June 21, 2018
WASHINGTON – The U.S. House on Thursday narrowly passed the farm bill, a sprawling piece of legislation that benefits both the agriculture community and the Supplemental Nutrition Assistance Program, formerly known as food stamps.
While historically bipartisan, Democrats uniformly opposed the bill. They charge that Republicans forced through measures on the SNAP side of the bill that they could not accept. The vote was 213-211, with all of the Republicans from Texas backing the legislation.
Thursday’s passage puts U.S. Rep. Mike Conaway, R-Midland, a step closer toward what he hopes will be his political legacy as House Agriculture Committee chairman.
“Today’s vote was about keeping faith with the men and women of rural America and about the enduring promise of the dignity of a day’s work,” Conaway said in a statement. “It was about providing certainty to farmers and ranchers who have been struggling under the weight of a five-year recession and about providing our neighbors in need with more than just a hand out, but a hand up.”
“I’m proud of what this body has accomplished, and now look forward to working with the Senate and the president to deliver a farm bill on time to the American people.”
But much work remains for Conaway and the bill’s other supporters to get it to President Donald Trump’s desk. The bill is almost certain to change from its current form.
The farm bill is the result of a decades-old strange bedfellows alliance of members who represent rural areas and urban members who care about SNAP. The bill provides crop insurance and subsidies to farmers, but most of the funding goes toward SNAP.
The biggest change to this version of the farm bill is an increase of work requirements on the SNAP program – a move that enraged Democrats who voted against the House bill.
The Senate’s farm bill passed out of committee on June 13 and is much more in line with the most recent farm bill, which passed in 2014.
This is the second time the House has voted on the farm bill this year.
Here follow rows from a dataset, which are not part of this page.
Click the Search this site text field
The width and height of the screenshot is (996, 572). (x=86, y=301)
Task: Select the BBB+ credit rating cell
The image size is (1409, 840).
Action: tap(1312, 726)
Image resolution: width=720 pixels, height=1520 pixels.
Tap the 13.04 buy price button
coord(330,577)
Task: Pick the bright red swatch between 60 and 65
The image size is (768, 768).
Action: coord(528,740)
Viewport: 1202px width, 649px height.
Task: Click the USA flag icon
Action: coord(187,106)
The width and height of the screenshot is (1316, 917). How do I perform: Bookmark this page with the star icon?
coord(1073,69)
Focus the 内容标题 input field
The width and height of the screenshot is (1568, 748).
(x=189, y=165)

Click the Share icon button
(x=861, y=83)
A previous attempt to pass it in May failed when some GOP members essentially held the bill hostage in a bid to force the House to address immigration.
Yet not even those who supported the bill were united in why they did so. While House Republicans like U.S. Reps. Joe Barton of Ennis and Ted Poe of Houston said they supported the bill to help Texas farmers, U.S. Rep. Jeb Hensarling of Dallas said he voted for the bill in spite of the aid farmers will get.
“I prefer to think of it as voting for the work requirement bill that unfortunately had the farm bill attached to it,” Hensarling said. “I don’t like the farm bill. I say that as one who grew up working on a farm. I think it’s basically a form of welfare. But every good policy costs bad policy, and I voted for the good policy of the work requirement, which I think ultimately could be revolutionary in helping move people from lives of dependency to lives of independence. So anyway, it was an unenthusiastic ‘aye’ vote.”
What happens next with the farm bill is currently one of the biggest questions on Capitol Hill. It is hard to see how the two chambers can square away their differences, but members close to the negotiations remain optimistic. One possible solution to the log jam would be to pass a short-term extension that will move back the Sept. 30 deadline. Members could then pick it up during the lame duck session following this year’s elections or next year under a new Congress – one that could be controlled by Democrats depending on how various races around the country shake out.
But Conaway insisted Thursday that an extension won’t be necessary.
“With all the uncertainty in production agriculture right now in rural America … we’re going to get the farm bill done on time,” Conaway said. “It would help alleviate just a modest amount of that anxiety.”
Trump has previously touted his strong support from farmers and other rural voters during the presidential election. Back in January, he said during a speech that farmers were “lucky” that they had the “privilege” to vote for him.
“We know that our farmers are our future,” he added.
But back in Texas, farmers anxiously watch as Washington determines the future of their livelihoods, both through negotiations over the farm bill and the prospects of a potential trade war with China.